CESA recommended that the CPUC reject this advice letter as failing to adopt a methodology for LTES that adheres to the GHG requirements and goals set for energy storage pursuant to D.19-08-001. In addition, CESA found the PAs’ assessment of the UC Davis dynamic methodology as being inadequate and rebutted the arguments made that such a methodology should be dismissed for being complex, resulting in an excessive incentive, creating an unreasonable administrative burden, and using proprietary simulation models. Specifically, CESA made the following points:

  • The methodology based on the CEC Non-Residential Alternative Calculation Method Reference Manual is not compliant with D.19-08-001 in supporting LTES participation in SGIP.
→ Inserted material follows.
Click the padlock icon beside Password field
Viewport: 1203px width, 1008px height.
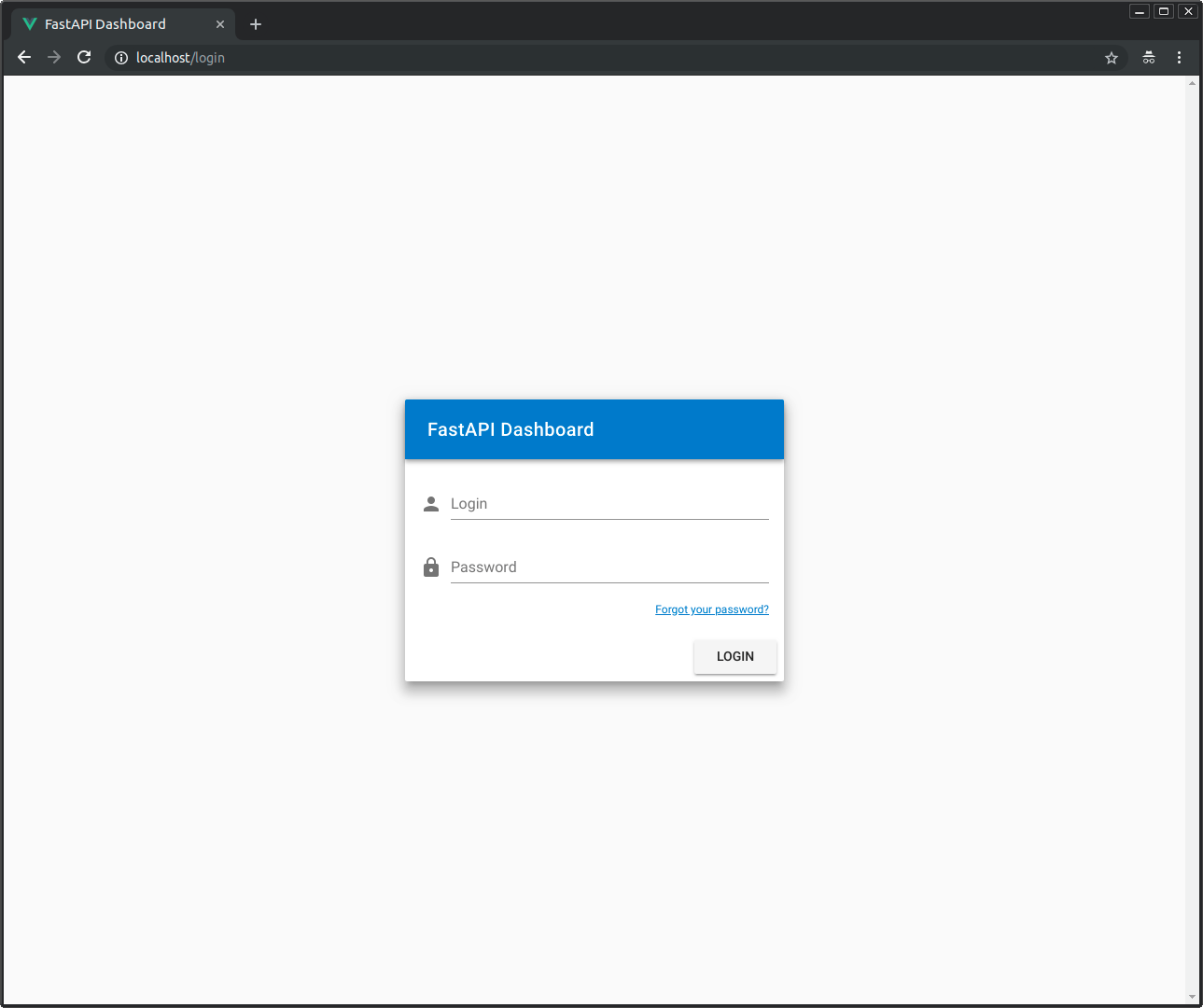(430, 567)
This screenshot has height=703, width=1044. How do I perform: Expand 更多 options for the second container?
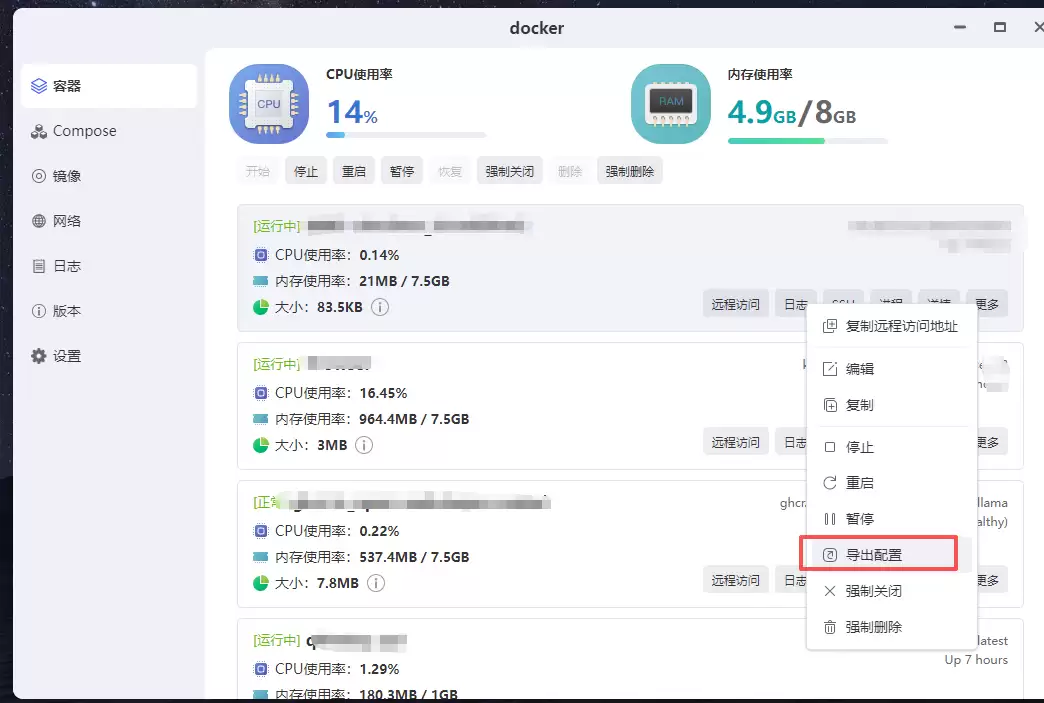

  • No explanation is offered on the purported overpayment of incentives under the UC Davis methodology, and SGIP Handbook rules are in place to cap costs.

  • The use of proprietary simulation models is not a limiting factor for using dynamic methodologies.

  • Arguments that the UC Davis methodology is too complex or represents an unreasonable administrative burden are unsubstantiated and can be streamlined through the use of .pdf outputs of ASHRAE-compliant models.

  • Having different methodologies for LTES and small thermal energy storage (STES) is reasonable given the different costs and burden of monitoring.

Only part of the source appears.